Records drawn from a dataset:
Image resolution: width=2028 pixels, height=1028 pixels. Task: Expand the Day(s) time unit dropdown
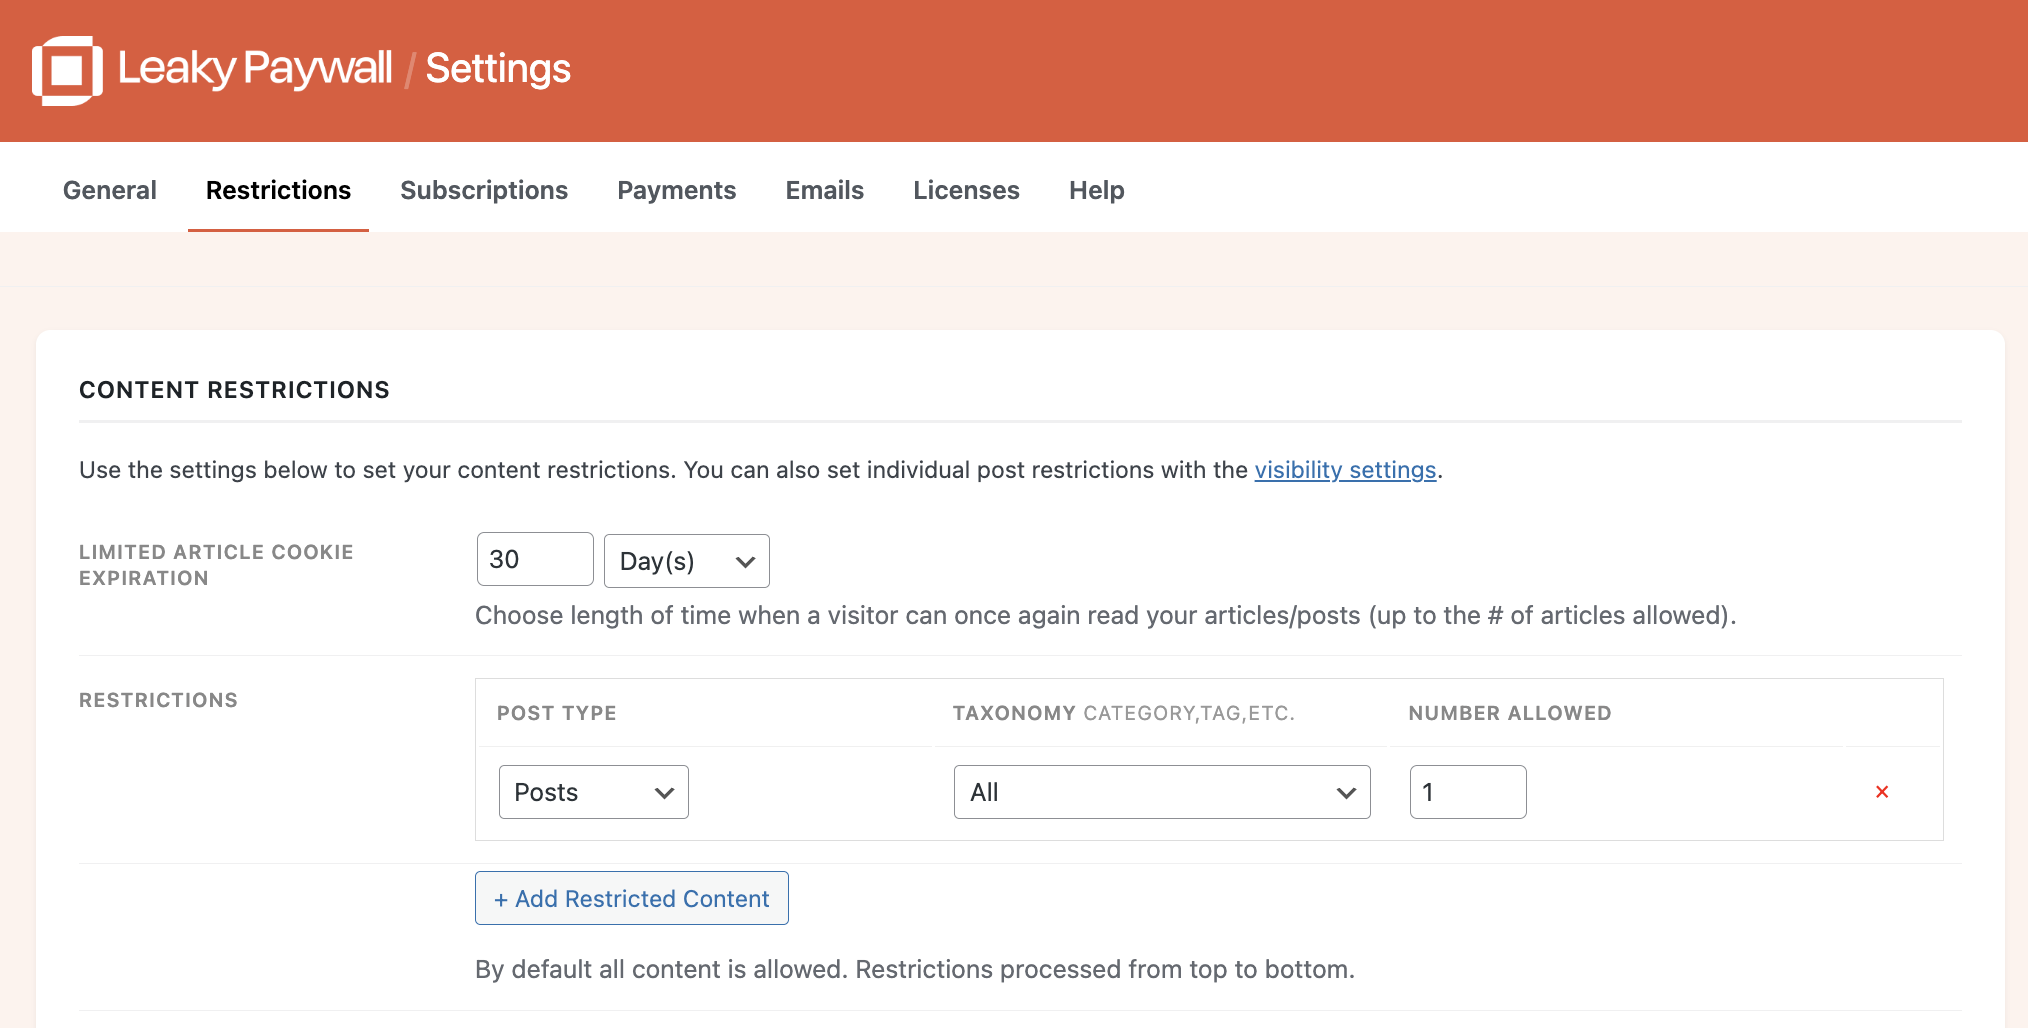686,561
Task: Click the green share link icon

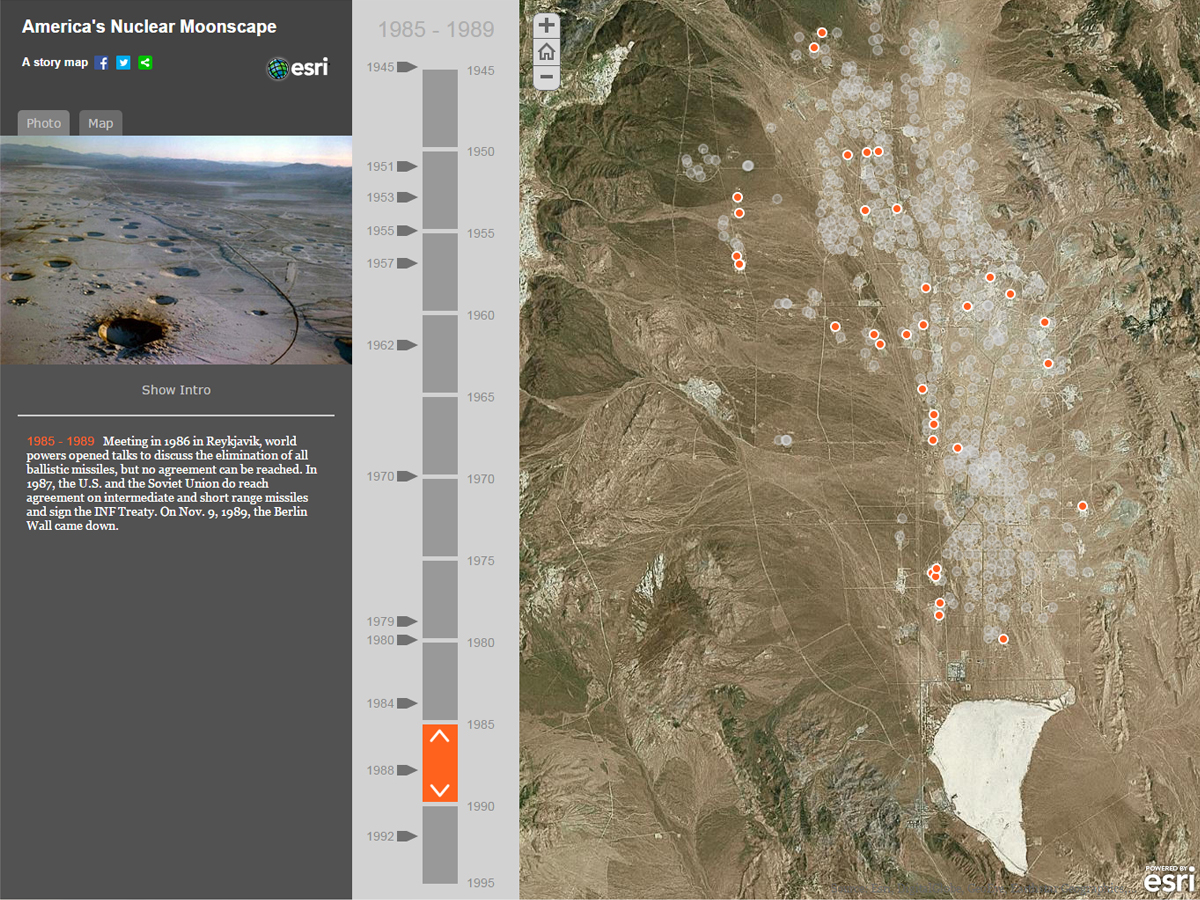Action: click(x=145, y=63)
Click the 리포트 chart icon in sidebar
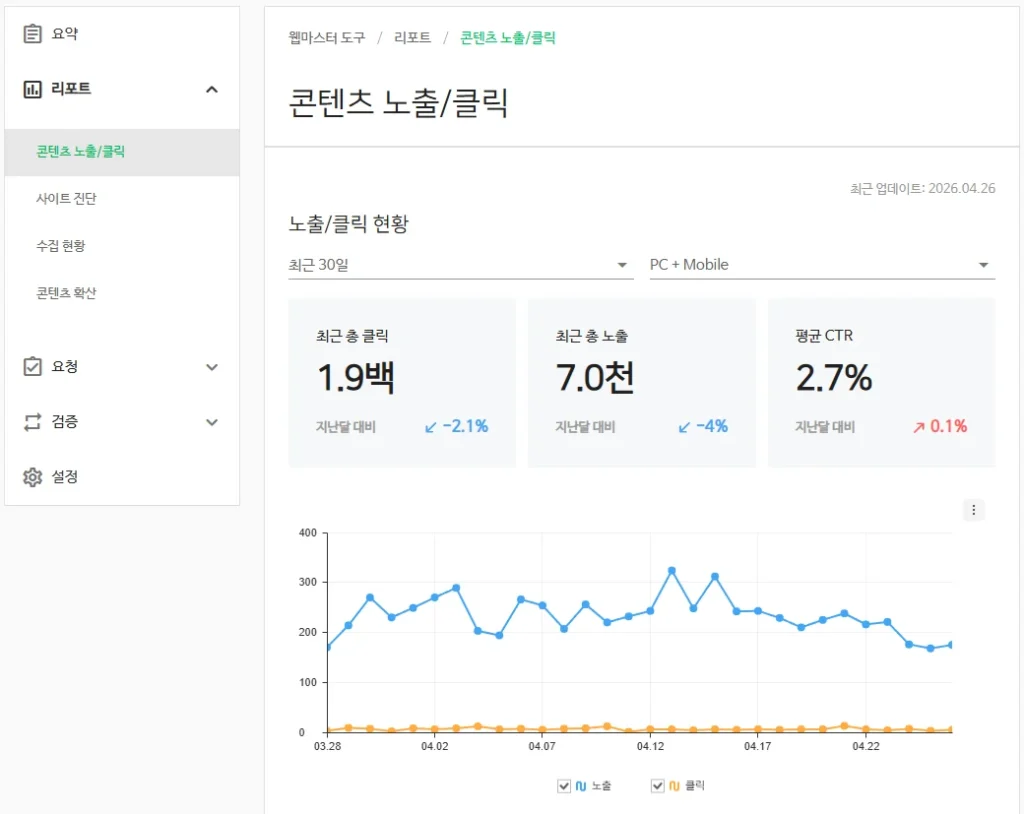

- [Task]:
Please print the entries above exactly. Skip every picture.

- [Expected answer]:
Image resolution: width=2028 pixels, height=1028 pixels. Task: Expand the Day(s) time unit dropdown
686,561
Task: Click the green share link icon

Action: click(x=145, y=63)
Click the 리포트 chart icon in sidebar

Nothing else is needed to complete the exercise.